California’s water problems aren’t new. The problem with California water is an excess of demand. We actually have quite a lot of water: we have the average rainfall of Vermont on the whole, but the southern half of the state is semi-desert while the northern half is part of the rain belt of the Pacific Northwest. So the problem is moving water south, getting it out of the Sierra, and also getting it up from aquifers in the valleys. We have water — contrary to the old view that “whiskey is for drinking and water is for fighting” — but we have a terrible, crazy system of water law. We developed our water resources without any regulation, first for mining, then for agriculture. The big cities also played a nefarious part in the general water grab, as shown in the movie “Chinatown” – which is fictional and yet quite true.

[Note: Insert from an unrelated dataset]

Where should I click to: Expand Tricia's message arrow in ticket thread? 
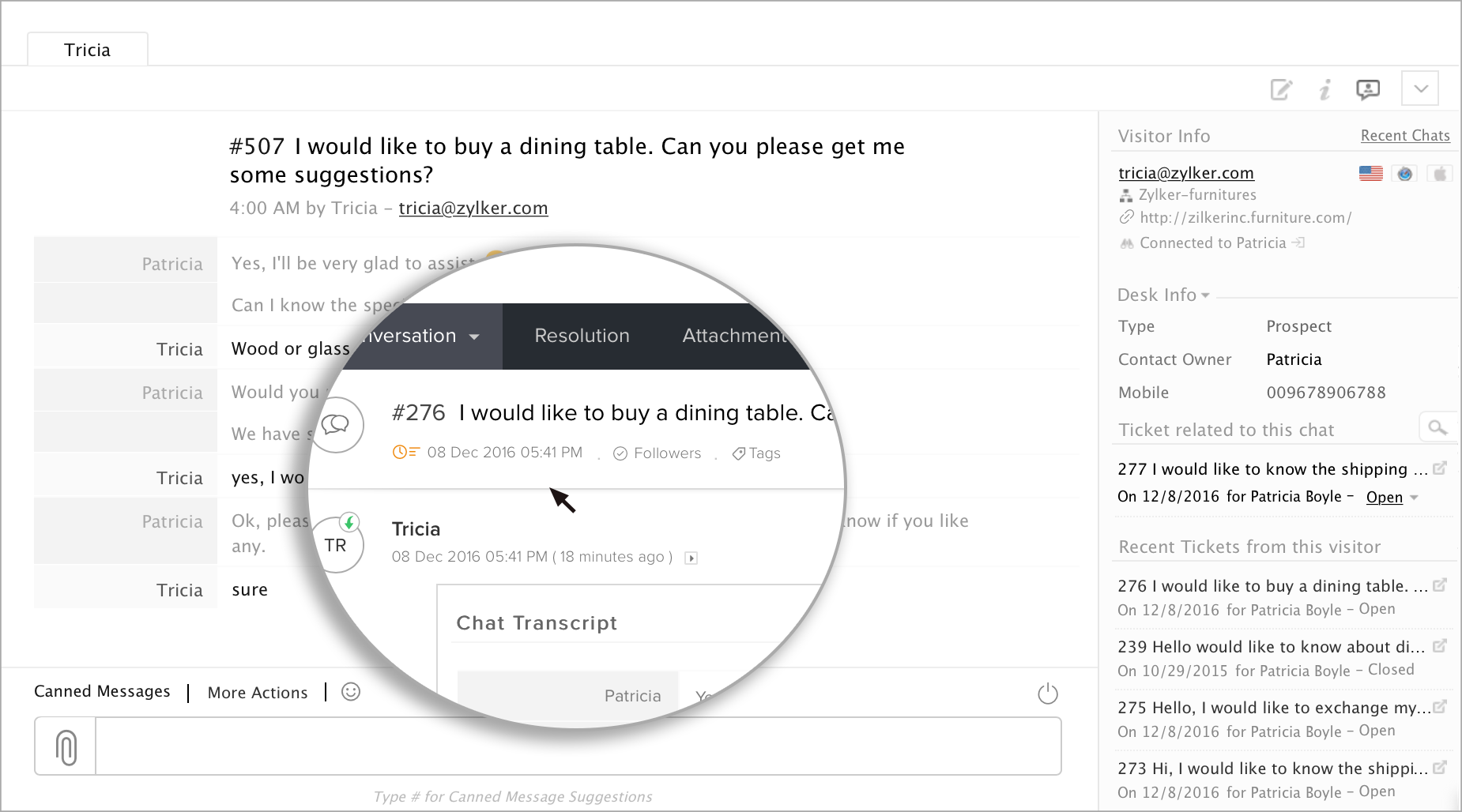click(691, 558)
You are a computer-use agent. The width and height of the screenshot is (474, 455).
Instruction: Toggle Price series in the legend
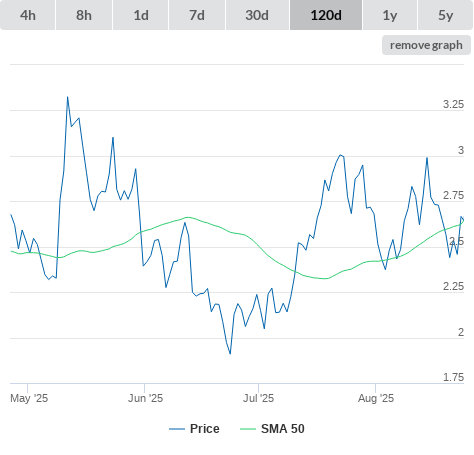(205, 429)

But agribusiness uses three-quarters to four-fifths of all the water withdrawals in the state. Cities don’t use that much water. To the extent that they do, it’s for things like golf courses and big backyards in the suburbs, which are pretty easily controlled in droughts. By contrast, agriculture builds water into their whole calculus, and when they’re overusing and you ask them to cut back they scream and yell. Agriculture was the state’s most powerful industry from 1875 when mining started to die out until the 1950s, and they still have this incredible power base in the interior valleys. Jerry Brown, Dianne Feinstein, Kevin McCarthy, Devin Nunes, all these very powerful political figures in California are all beholden to agribusiness to this day.